Net Neutrality in America
29 · SEP ·2015
Net neutrality has been a hot topic over the past year, with both American and European authorities making rulings and amending existing regulations to fit the expanded digital world.
The debate centres on the idea that ISPs should give users equal access to content, regardless of how they are charged and the source of the content.
A recent study found that several major US internet providers had significantly slower data speeds for some websites in certain American cities. Although no conclusion was drawn from this data – whether it was some kind of deliberate act by the ISP or just a network infrastructure issue – campaigners are using the research to show that there is,
according to Tim Karr, Free Press, “widespread and systemic abuse across the network”, and that ISPs can throttle data whenever they wish.
In 2014, a federal appeals court ruled that the Federal Communications Commission (FCC) didn’t have the authority to prevent ISPs from regulating traffic speeds. ISPs, such as Verizon, argued that they should be allowed to regulate the traffic on the networks that they built.
However, the content providers – like Google, Netflix and Amazon – argued that this meant that ISPs could partner with select content providers and agree to give them (and therefore their customers who pay extra for a service) priority, which in their opinion
goes against the idea of an open internet
(what campaigners refer to as paid prioritisation).
The court ruled that if the FCC wanted to continue its net neutrality drive, it would need to reclassify broadband as a utility (under Title II of the Communications Act). The FCC did so
just over a year later.

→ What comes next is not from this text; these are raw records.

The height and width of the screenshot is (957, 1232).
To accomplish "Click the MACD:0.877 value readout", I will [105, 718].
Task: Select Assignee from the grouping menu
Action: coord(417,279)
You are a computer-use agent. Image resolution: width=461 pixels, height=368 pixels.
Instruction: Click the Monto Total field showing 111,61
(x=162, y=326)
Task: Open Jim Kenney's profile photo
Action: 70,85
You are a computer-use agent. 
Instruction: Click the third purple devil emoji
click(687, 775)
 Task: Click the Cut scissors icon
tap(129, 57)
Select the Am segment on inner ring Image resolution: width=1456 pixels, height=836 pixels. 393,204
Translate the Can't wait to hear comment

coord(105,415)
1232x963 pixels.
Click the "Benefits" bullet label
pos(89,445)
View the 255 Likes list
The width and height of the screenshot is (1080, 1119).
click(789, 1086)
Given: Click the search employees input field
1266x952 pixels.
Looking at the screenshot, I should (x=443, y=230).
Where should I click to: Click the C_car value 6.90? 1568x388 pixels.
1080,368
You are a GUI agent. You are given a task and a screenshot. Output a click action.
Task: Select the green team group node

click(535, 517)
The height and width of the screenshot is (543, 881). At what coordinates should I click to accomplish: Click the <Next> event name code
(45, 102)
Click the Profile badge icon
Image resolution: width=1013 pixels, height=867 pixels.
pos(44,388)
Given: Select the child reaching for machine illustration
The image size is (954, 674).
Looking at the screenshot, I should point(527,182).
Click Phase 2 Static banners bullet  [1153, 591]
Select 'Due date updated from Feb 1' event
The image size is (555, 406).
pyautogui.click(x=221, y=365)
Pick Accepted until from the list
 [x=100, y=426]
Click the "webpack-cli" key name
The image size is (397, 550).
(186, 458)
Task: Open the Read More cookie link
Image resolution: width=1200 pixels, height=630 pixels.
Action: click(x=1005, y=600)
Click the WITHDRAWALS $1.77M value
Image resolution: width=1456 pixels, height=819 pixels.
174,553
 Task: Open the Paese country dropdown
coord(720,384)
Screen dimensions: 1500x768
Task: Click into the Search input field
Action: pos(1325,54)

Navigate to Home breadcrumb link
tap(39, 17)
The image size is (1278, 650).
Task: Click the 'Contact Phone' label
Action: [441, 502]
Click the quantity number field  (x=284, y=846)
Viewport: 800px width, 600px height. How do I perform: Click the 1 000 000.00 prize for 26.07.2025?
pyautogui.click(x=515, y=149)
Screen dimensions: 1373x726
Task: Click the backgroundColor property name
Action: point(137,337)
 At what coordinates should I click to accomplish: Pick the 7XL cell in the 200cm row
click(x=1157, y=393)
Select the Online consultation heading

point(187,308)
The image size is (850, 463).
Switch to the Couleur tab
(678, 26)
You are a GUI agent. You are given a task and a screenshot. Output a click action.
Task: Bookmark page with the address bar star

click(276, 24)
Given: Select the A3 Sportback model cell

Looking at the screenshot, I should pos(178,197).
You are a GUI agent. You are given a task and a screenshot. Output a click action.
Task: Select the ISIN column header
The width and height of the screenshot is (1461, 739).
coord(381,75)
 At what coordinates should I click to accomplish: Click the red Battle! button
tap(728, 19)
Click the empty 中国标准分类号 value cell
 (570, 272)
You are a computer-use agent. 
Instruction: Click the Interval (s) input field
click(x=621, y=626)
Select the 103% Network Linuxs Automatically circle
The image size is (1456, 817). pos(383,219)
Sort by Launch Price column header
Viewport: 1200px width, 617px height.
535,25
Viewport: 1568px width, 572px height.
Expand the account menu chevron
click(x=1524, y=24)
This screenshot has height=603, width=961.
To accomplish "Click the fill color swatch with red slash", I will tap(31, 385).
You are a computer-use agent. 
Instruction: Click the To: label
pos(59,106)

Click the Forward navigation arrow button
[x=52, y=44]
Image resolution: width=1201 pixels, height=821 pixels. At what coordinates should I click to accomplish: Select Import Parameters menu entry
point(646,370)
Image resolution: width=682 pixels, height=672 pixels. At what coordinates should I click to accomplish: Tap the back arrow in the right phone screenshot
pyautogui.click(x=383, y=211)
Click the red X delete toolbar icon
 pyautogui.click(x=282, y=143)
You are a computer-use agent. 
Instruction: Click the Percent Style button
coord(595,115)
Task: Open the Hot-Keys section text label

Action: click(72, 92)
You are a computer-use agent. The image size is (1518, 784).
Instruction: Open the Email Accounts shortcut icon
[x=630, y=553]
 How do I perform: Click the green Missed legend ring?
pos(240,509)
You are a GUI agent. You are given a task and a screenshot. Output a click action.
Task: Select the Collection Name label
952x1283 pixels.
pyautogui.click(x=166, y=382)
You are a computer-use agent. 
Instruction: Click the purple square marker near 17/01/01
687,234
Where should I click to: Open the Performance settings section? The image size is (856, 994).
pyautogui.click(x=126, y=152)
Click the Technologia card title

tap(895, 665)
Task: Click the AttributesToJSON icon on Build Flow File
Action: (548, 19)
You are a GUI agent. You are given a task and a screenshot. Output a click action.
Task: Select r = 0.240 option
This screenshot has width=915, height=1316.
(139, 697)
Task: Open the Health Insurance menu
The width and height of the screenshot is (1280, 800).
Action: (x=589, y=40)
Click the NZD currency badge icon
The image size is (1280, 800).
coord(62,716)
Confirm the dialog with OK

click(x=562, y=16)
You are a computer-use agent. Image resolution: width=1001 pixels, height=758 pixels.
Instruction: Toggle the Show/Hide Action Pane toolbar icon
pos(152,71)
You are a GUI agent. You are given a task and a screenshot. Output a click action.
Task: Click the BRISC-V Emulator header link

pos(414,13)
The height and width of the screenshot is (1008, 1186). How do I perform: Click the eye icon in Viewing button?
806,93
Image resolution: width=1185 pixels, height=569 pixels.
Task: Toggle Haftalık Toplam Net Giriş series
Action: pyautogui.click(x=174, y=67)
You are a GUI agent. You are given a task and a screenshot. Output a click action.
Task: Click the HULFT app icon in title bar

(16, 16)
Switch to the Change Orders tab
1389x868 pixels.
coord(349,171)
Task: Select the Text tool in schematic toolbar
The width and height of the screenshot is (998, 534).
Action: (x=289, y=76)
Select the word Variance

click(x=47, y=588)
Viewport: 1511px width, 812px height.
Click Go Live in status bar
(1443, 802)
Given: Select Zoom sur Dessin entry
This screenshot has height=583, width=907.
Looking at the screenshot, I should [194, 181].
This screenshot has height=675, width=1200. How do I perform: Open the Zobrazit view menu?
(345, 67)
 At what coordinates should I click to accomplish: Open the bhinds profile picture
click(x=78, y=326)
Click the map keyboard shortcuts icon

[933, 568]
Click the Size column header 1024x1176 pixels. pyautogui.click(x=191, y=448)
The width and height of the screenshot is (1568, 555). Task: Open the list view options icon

The move is expected to help start-ups, as their apps and cloud-based services won’t be reliant on the whims of their ISP – giving them a greater choice when it comes to providers.
It’s not just ISPs either,
Republican presidential candidates are also against the move, primarily because it represents government interfering in the broadband industry, potentially leading to greater involvement down the road.
With such a diverse selection of parties throwing their 2 cents
into the ring, it looks as though, for now at least, that the debate is set to continue for some time yet.